Italy PM rejects fascist nostalgia after youth wing scandal


Acoording to BBC reports: Italian Prime Minister Giorgia Meloni has told members of her Brothers of Italy (FdI) party that she was “angry and saddened” after an investigative outlet published two reports showing members of the party’s youth wing making fascist salutes and using racist and antisemitic language.

“There is no room [in FdI] for racist or antisemitic positions, in the same way as there is no room for nostalgia for the totalitarian systems of the 20th Century, or for any other display of foolish folklore,” Ms Meloni wrote in a letter.

She added she had “no time to waste with those who want to, unwittingly or not, become a tool in the hands of our adversaries”.

“Those who are unable to understand this, who have not understood the path [we are on] or who are unable to keep up cannot be part of Brothers of Italy.”

In the first report put out by investigative outlet Fanpage in mid-June, members on FdI’s National Youth wing (Gioventù Nazionale – GN) can be heard chanting slogans like “For a cleaner world, come back, Uncle Benito [Mussolini]” and “Sieg Heil!”

The videos were gathered by undercover journalists who infiltrated the group posing as potential new members.

Two weeks later, a second instalment of the investigation showed several members and local leaders making derogatory remarks about disabled people, as well as racist comments and antisemitic remarks.

Fanpage said that after the report came out, several former members of the FdI youth wing got in touch to share their experiences within the group. Many said they had witnessed similar behaviour in local branches across Italy.

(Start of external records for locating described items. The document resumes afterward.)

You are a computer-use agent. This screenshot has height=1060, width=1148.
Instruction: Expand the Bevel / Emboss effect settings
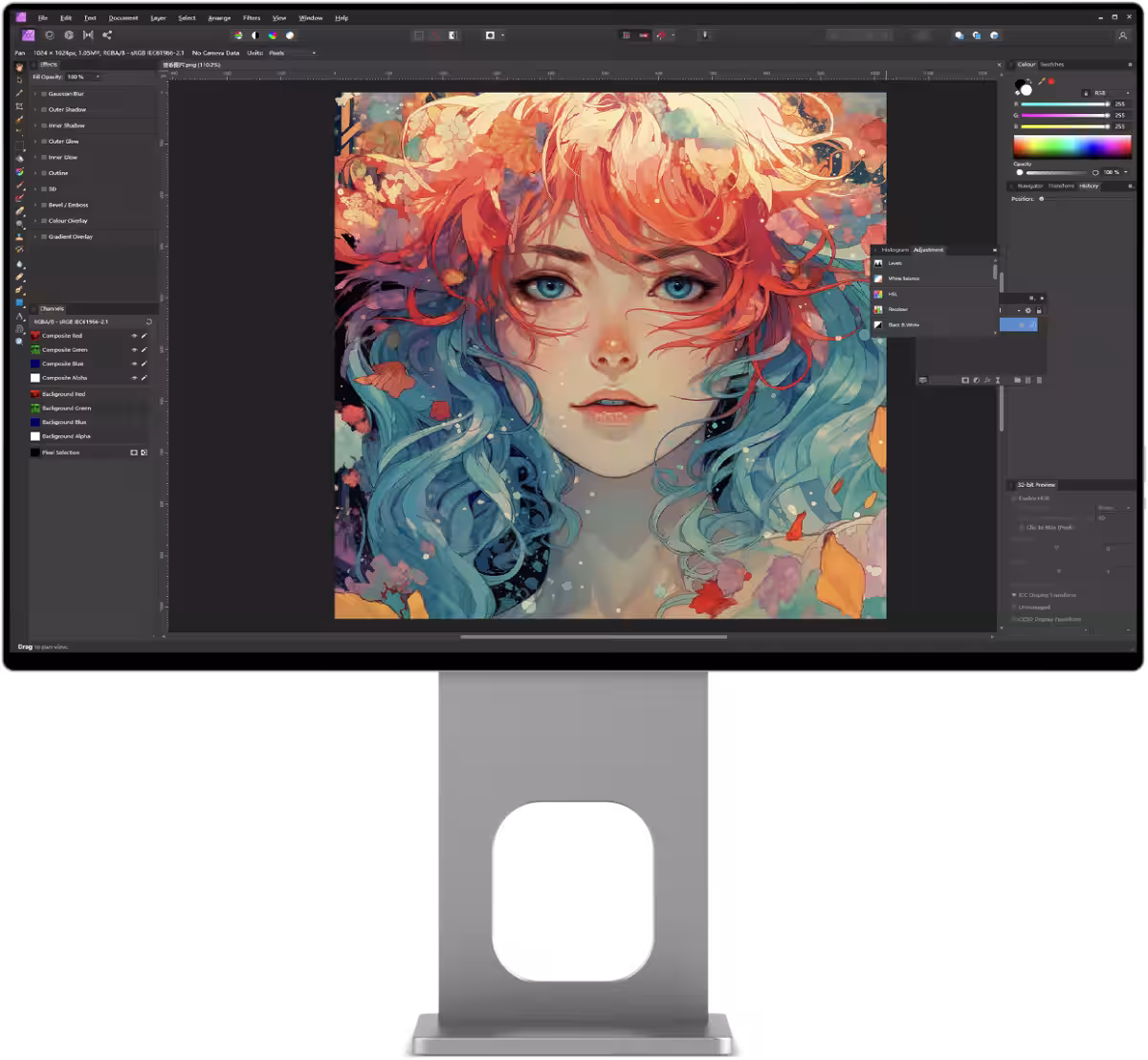[35, 205]
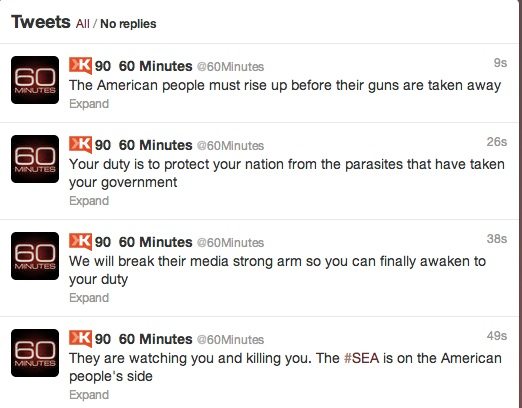Click the Klout icon on the media strong arm tweet
This screenshot has width=522, height=408.
click(80, 241)
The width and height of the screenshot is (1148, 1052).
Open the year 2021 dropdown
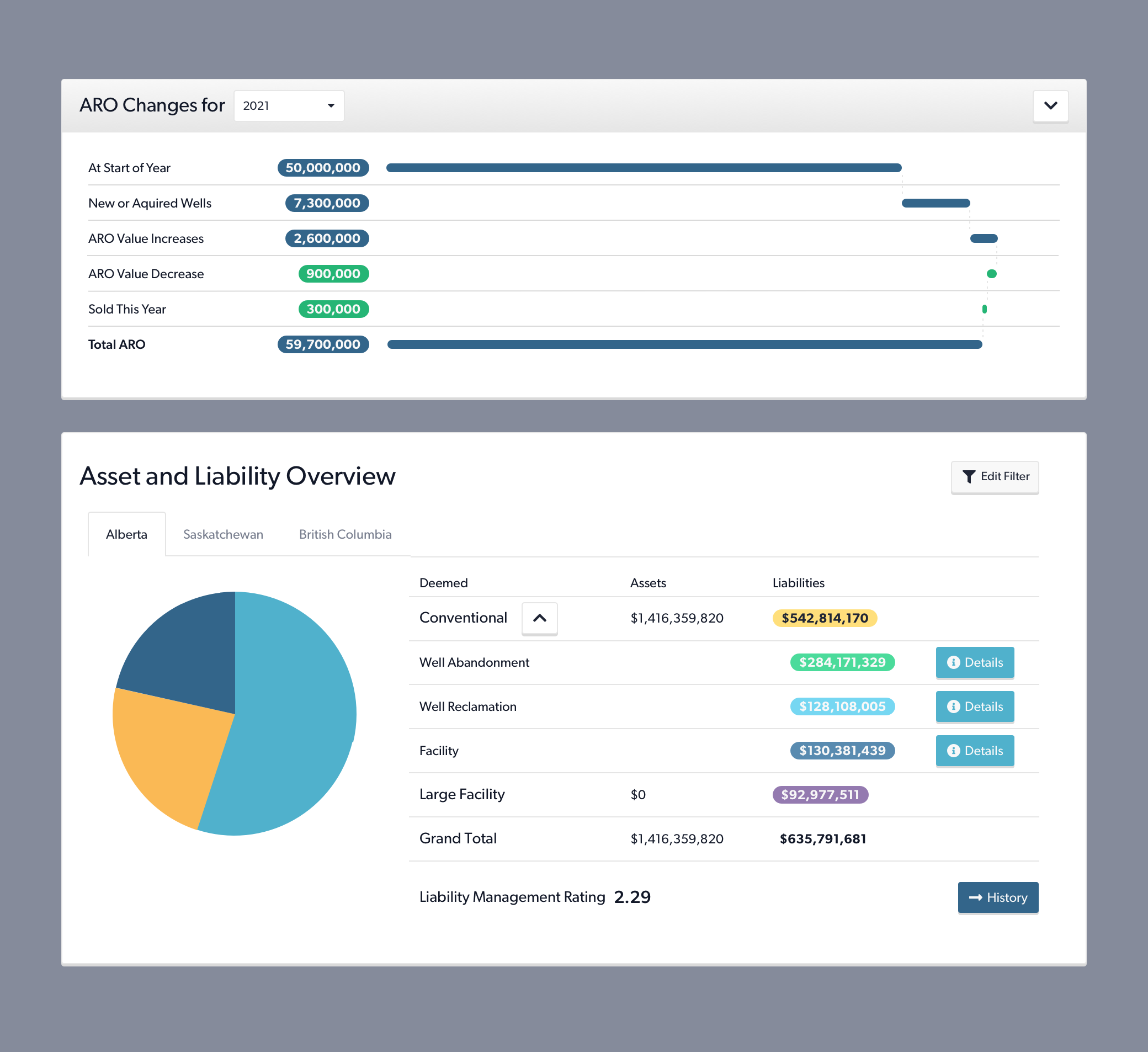pos(289,106)
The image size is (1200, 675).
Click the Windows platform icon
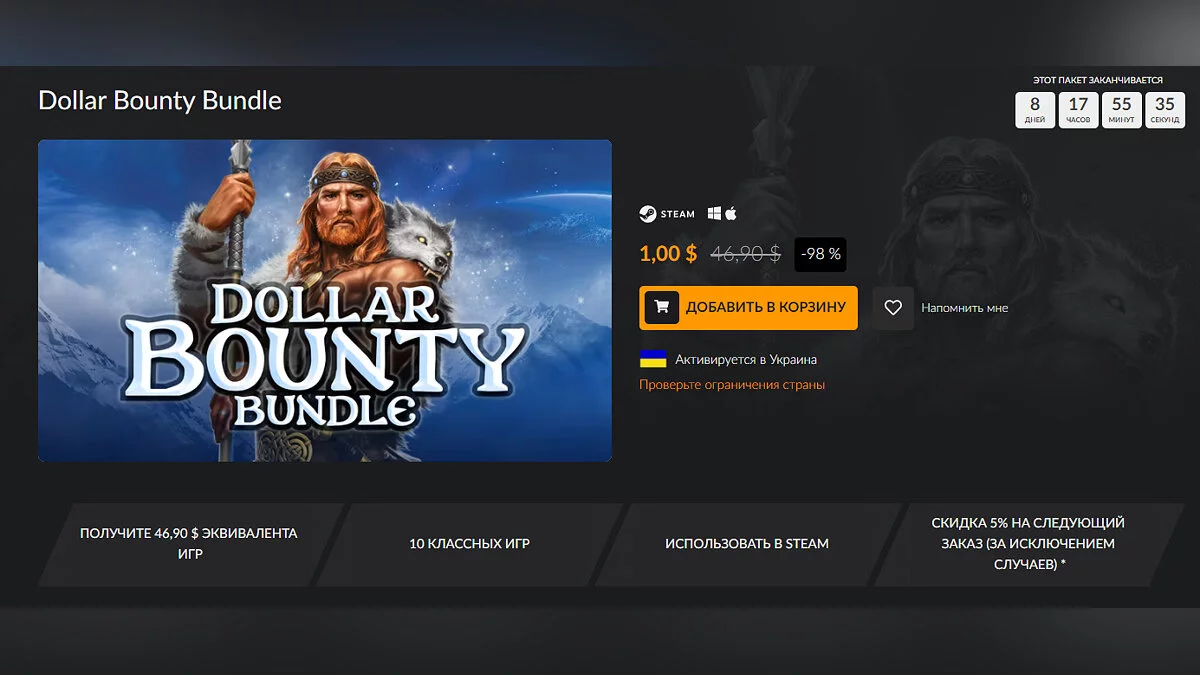[x=715, y=214]
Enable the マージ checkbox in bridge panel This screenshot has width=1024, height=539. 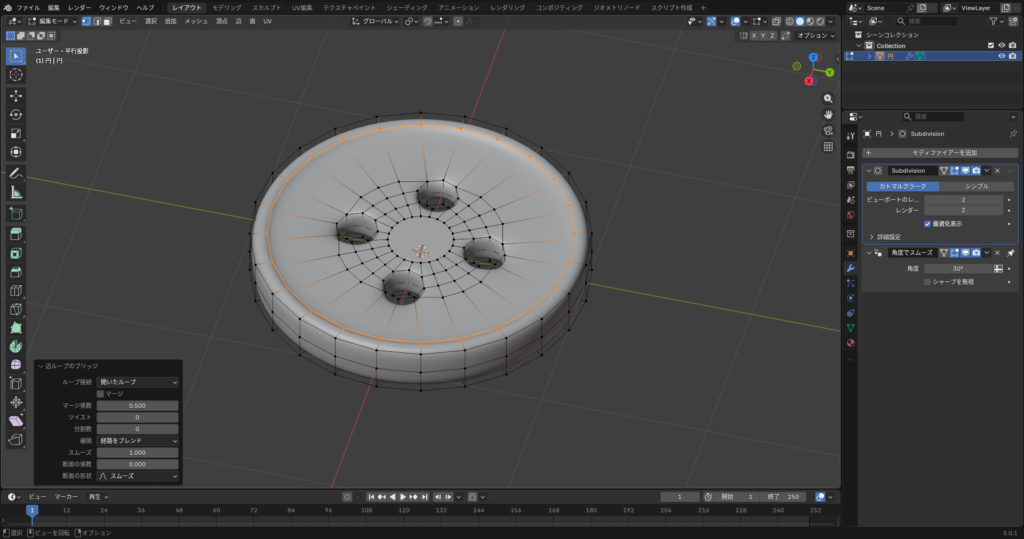click(100, 393)
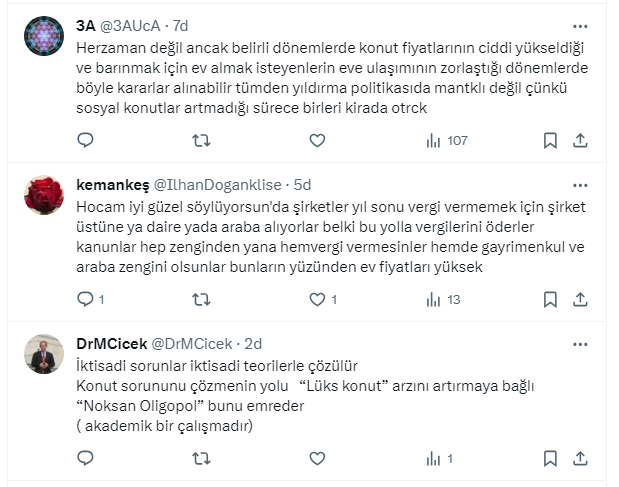Open kemankeş's red rose avatar

[44, 195]

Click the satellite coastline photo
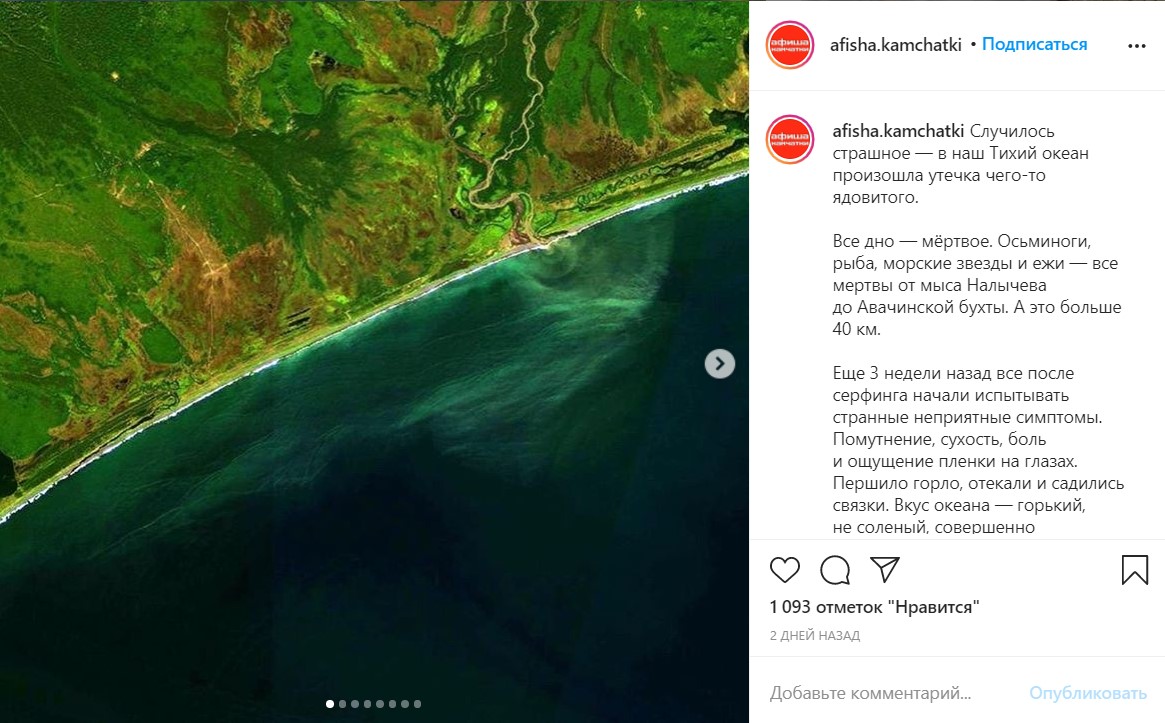[x=374, y=361]
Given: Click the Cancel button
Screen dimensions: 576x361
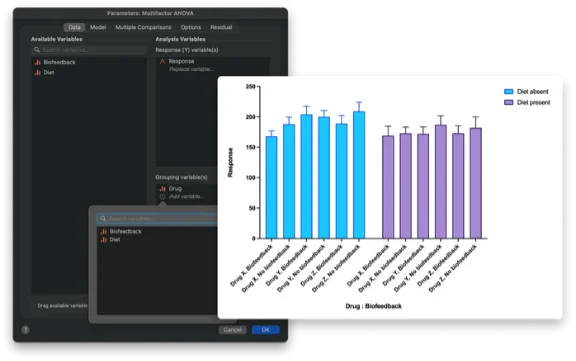Looking at the screenshot, I should 233,330.
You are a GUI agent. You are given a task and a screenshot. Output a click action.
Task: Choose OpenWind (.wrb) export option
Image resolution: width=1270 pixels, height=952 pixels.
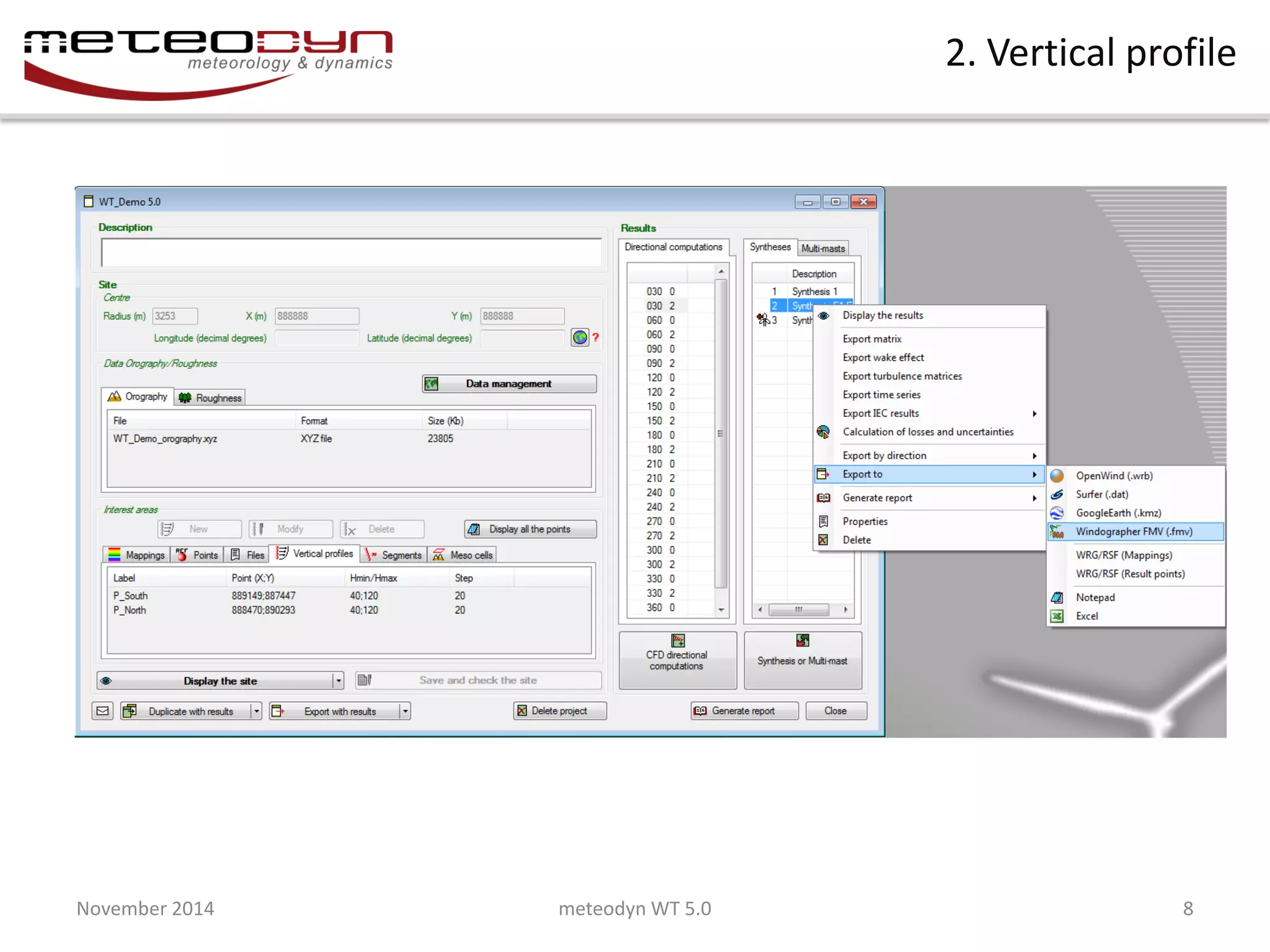click(x=1114, y=475)
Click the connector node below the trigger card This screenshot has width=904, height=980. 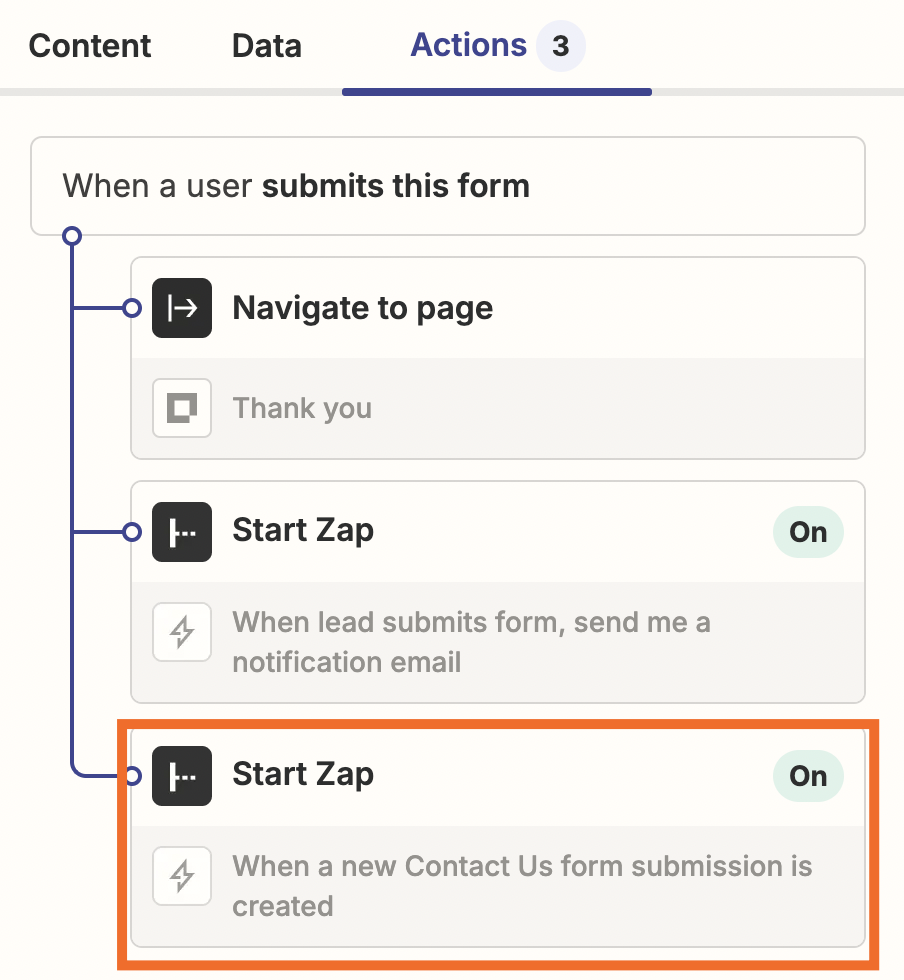[x=71, y=237]
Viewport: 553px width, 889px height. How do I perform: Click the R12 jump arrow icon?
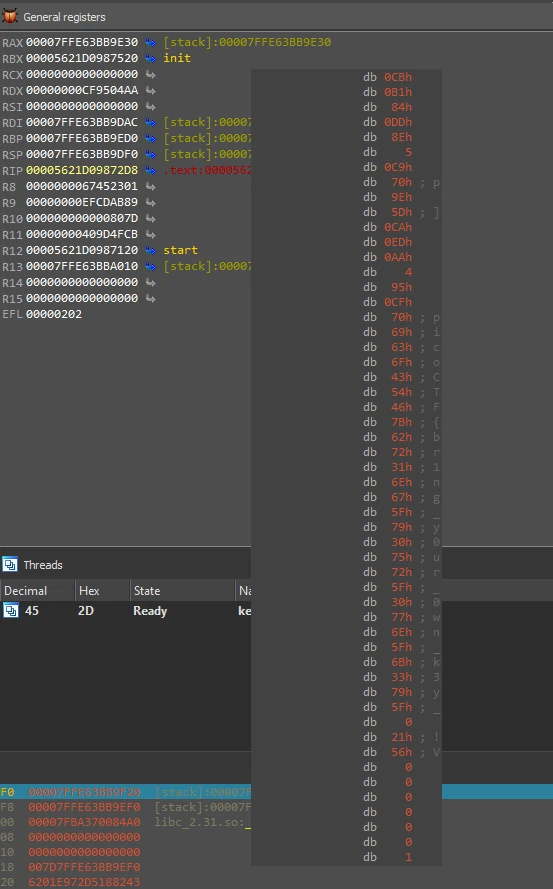tap(150, 250)
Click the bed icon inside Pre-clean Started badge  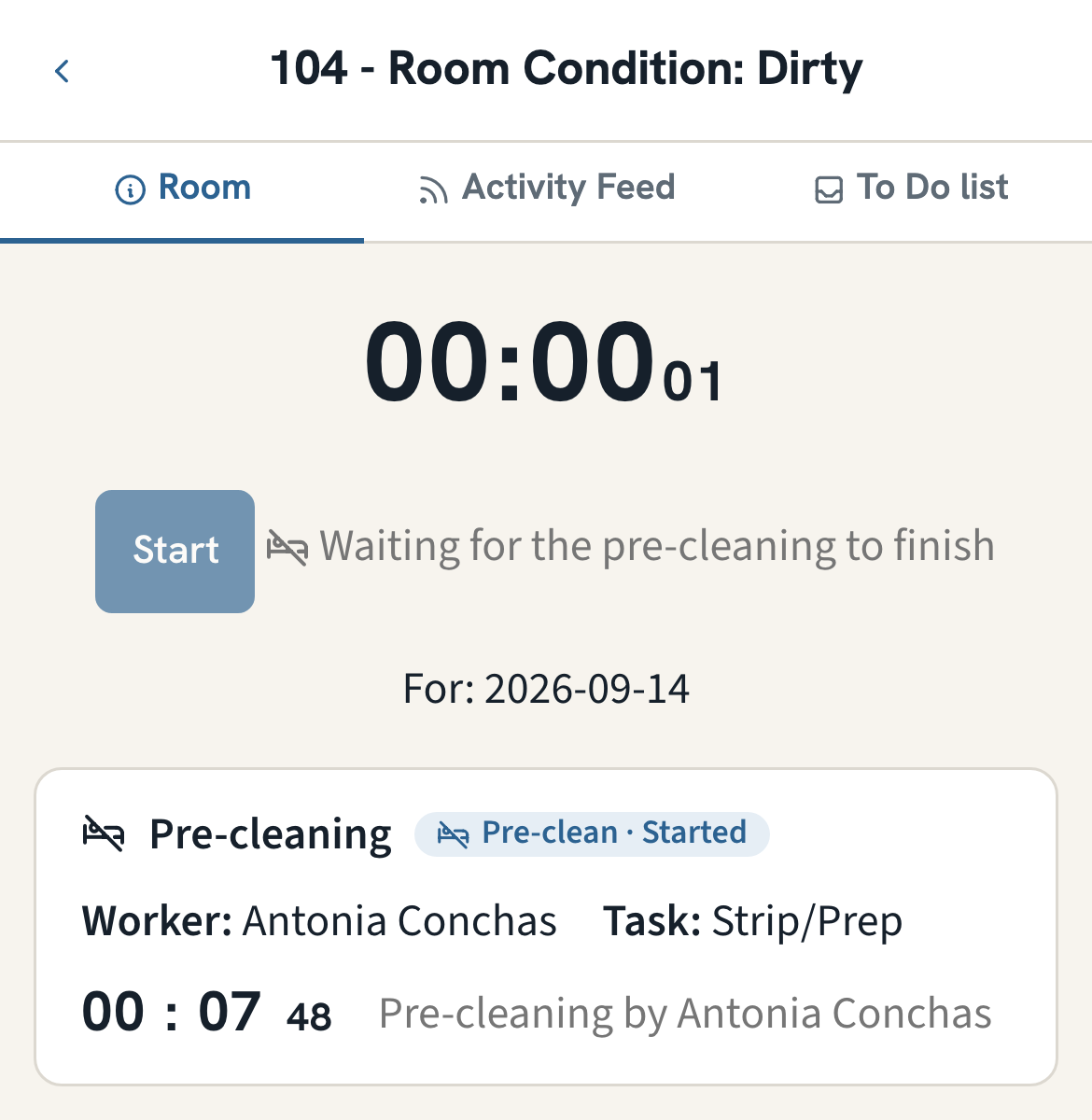tap(454, 834)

Several of the more high-profile members of the GN featured in the investigation were seen as rising stars within the main Brothers of Italy party.

One of them, Elisa Segnini, who could be heard in one of the videos as saying she had “never stopped being a racist or a fascist”, has since resigned from her role as cabinet secretary to an FdI MP.

Local chapter leader Flaminia Pace stepped down from her senior role within the GN after she was caught on camera mocking a Jewish FdI senator, Ester Mieli.

Commenting on the Nazi-inspired slogans and the antisemitic rhetoric used by GN members, Italian senator and Holocaust survivor Liliana Segre, 93, told Italian TV: “The deviations that have come to the fore recently… have always existed, but used to be hidden, not paraded about.”

Ms Segre added: “At my age, must I witness this once more? Will I be thrown out of my country again, like I was in the past?”

Minister Luca Ciriani of FdI said the reports were based on “fragmented, decontextualised images taken in a private setting”.

Other FdI party members, however, condemned the behaviour of the youth wing members. The President of the Senate, Ignazio La Russa, said the language used by GN went “against the values of our party” and condemned “all forms of racism and antisemitism”.

Ms Meloni, however, did not immediately respond to the Fanpage investigation. She acknowledged it for the first time last week, when she criticised the outlet by saying it had used “methods worthy of an [authoritarian] regime” when it infiltrated the youth wing of her party.

“Why did [Fanpage] only do this with FdI?,” she asked, adding: “Is this even allowed?”

But she also added that “racist, antisemitic or nostalgic ideas” were “incompatible with Brothers of Italy”.

Simona Malpezzi, an opposition senator of the centre-left Democratic Party (PD), said Ms Meloni should have “thanked the Fanpage journalists who shone the light on an extremely serious issue concerning the youth wing [Ms Meloni] is so proud of… She should distance herself from the people who used to be considered the party’s rising stars.”

Ms Meloni has previously praised GN. At a political event last December, she said her younger supporters were “wonderful”, saying: “Many are jealous of us because we have young people who still believe in politics… It’s rare and it’s precious.”

Since becoming the leader of a right-wing coalition and Italy’s prime minister in 2022, Ms Meloni has often found herself at the centre of controversy involving her Brothers of Italy party, which has its political roots in the far-right Italian Social Movement (MSI) – set up by former Mussolini supporters after World War II.

In June, the spokesperson for agriculture minister and key Meloni ally Francesco Lollobrigida resigned following the publication of wiretapped calls and messages that contained racist and antisemitic comments.